The 58-year-old house painter who I previously demoted from Ron Ward (his real name) to Customer #47638 because he thinks he’s special (rather than just some random number born to consume resources and die) came into the shop the other day. I was shocked when I saw him. He’d lost about 25 lbs. from the last time I’d seen him, and with the loss of the weight, his skin sagged and wrinkled, adding about 10 years to his appearance.

“Wow,” I said. “You’ve lost a lot of weight since the last time I saw you. What’s the secret? Jogging? Fasting? Crack?”

He understood I was joking about crack. Then he started talking about how he’d just cut one thing from his diet, which wasn’t much.

“I’m really blessed,” he went on. “The weight just falls right off me when I want to lose it.”

The reason he wanted to lose it, he said, was because he’d been single long enough, it was time for him to get a girlfriend.

“I want a HOT girlfriend,” he said. “I’m not willing to settle. I want someone who’s HOT. And if she’s as old as me, that’s too old. I want a young one.”

Because of all the weight he lost, the trousers Customer #47638 was wearing were grotesquely too big, and he had no belt on to hold them up. How they kept from sliding down to his ankles defied the laws of physics, especially now that they were heavy with dampness from pressure cleaning – the reason he’d come into the shop was to return a pressure cleaner he’d rented. I pictured him out on the job fighting with his trousers the whole time.

“I want a HOT one and a YOUNG one,” he went on, and got his phone out of his pocket. He scrolled through some photos. “You see this?” It was a photo of him on surfboard, riding a wave. The photo looked like it was from 1989. “This is how I used to look. I’m trying to get down to that weight.” He scrolled through some more photos and showed me a slightly out-of-focus one of a dark-haired woman. You could only see her from the neck up, and a portion of her head was cut off at the edge of the photo. “A Bolivian girl. She’s 41. She’s 17 years younger than me. I met her at my CHURCH. Isn’t she pretty? I’ve been seeing her for two months.”

He had been saying he WANTED a hot, young girlfriend, and now he suddenly had one, for 2 months? I didn’t understand. Was he lying?

He pulled up his damp, grotesquely too big trousers (that he was too cheap to buy a belt for), uttered a few other platitudes and, upon leaving, wished us all a blessed day.

It was only blessed because he’d given us something to talk about.

“I want a HOT girlfriend.” “She’s gotta be young, and churchgoing.” “I refuse to settle.” “Here I am surfing in 1989.”

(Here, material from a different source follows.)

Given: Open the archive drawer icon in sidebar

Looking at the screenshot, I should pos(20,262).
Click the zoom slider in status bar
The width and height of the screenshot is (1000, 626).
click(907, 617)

According to B., who was in the office at the time, customer #47638 had a face that was a cross between a basset hound and an old shoe. And yet he was convinced he was the second-coming of Rudolph Valentino. With that kind of confidence maybe he was blessed.

Repoman Powers

We found out the other day that a customer of ours, whose been jerking us around with payment on a Bobcat (front-end loader) he rented, and was trying to purchase, has a track record of ripping people off in Woodstock, Georgia, Orlando, Clearwater, Tampa, South Florida and the Keys. We found a page devoted to him on a Facebook site called The Intl. Scam Alert, something else on Ripoff Report, and news channel 8 in Tampa did a feature on him after he got huge deposits from two homeowners in the area and never finished the work.

Here’s what one person said about him: unprincipled narcissist, deficient conscience; unscrupulous, amoral, disloyal, fraudulent, deceptive, arrogant, exploitative; a con artist and charlatan; dominating, contemptuous, vindictive.

And others:

“Lying dirtbag.”
“Poses as a professional athlete/entrepreneur in order to gain people’s confidence.”
“He has been posting again on Instagram about his amazing rock star life… His jet, exotic cars, etc. Of course, all lies, and very funny because of the absurdity of it all since he can’t even pay his bills.”
“His own mother says it’s in his nature to steal and scam.”
“STAY AWAY FROM THIS MAN!!! HE IS A SOCIOPATH AND DANGEROUS, YOU HAVE BEEN WARNED.”

So I offered to go to Hollywood and repo the machine. My brother was quite ready to go that far yet. He was still willing to work with the guy, but I convinced him otherwise. I needed something to do. A man can only sit around a shop drawing and answering phones for so long. I’d been doing it for 2 days.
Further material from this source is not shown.